[BEGIN Page excerpt]
I've been a backpacker for years. Lots of off-trail scrambling/peak bagging in the Cascades and Olympics in Washington. I always tried to get lightish gear, you know: 4.5 lb tent, 3.5 lb pack, 1.5 lb inflatable pad, etc. With the kind of hiking I like to do, I typically centered my trips around a base camp so I could drop gear and then go do the fun stuff.
In the search for a new tent, I stumbled on BPL. My first thought was that going ultralight would be an uncomfortable, ritualistic experience that was more about bragging your 'base weight' on the internet... I figured that most of the gear would be over the top expensive, and result in primitive experience where you pretend to enjoy spending a cold, wet night under a grocery sack after wiping your behind with pine needles.
I started with a Contrail tarptent. To my surprise, it was as roomy as my last '2-person' freestanding tent, and much lighter (and cheaper!). I fell in love immediately. Next was a GG Gorilla Pack. Wait a second, this thing is 2 lbs lighter than my old pack, and just as comfortable? Then came a lighter Hyalite inflatable pad and an Esbit solid fuel stove ($10!!??). Hmmm. So far there was no sacrifice in comfort. None. And the gear swap here was making this relatively inexpensive.
[END Page excerpt]
[BEGIN Provided data]
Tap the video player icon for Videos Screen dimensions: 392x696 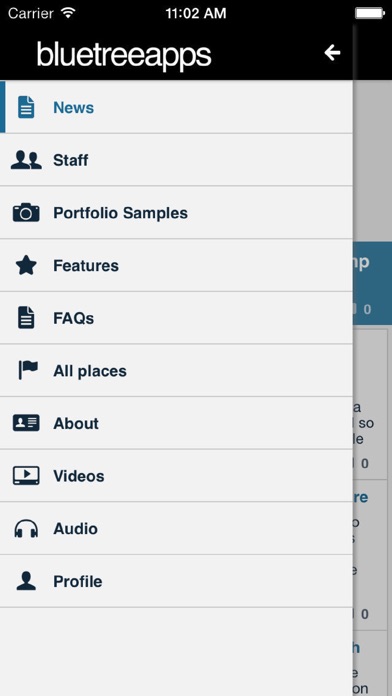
[END Provided data]
# Exercise requirements
1. In the backpacking post, what was the first piece of lighter gear the writer started with?
2. Write the next part of the backpacking post, picking up after its final sentence.
The listing comes from a different source than the backpacking post.

# Outputs
1. A Contrail tarptent.

2.
Next was a closer look at my gear; shed some clothes I never used, cut down on some excess container sizes, etc.
Last weekend was my test trip. My overnight gear list is something like this:
-TT Contrail w/ SOL Emergency blanket for groundsheet
-GG Gorilla with Sitpad back
-Hyalite mummy pad
-Big Agnes Pomer Hoit 0* (I'm a cold sleeper, so I'm cool with an extra pound here for now).
-Esbit folding stove with 6 fuel tabs and MSR Titan
-Steripen (classic version that is reliable and takes AA batteries)
-Montbell Alpine Light Jacket
-Cheap 8 oz rain shell
-Baselayer top and bottom, extra socks
-Three freeze dried dinners, instant oatmeal, trail snack food, two smartwater 1L bottles (one full)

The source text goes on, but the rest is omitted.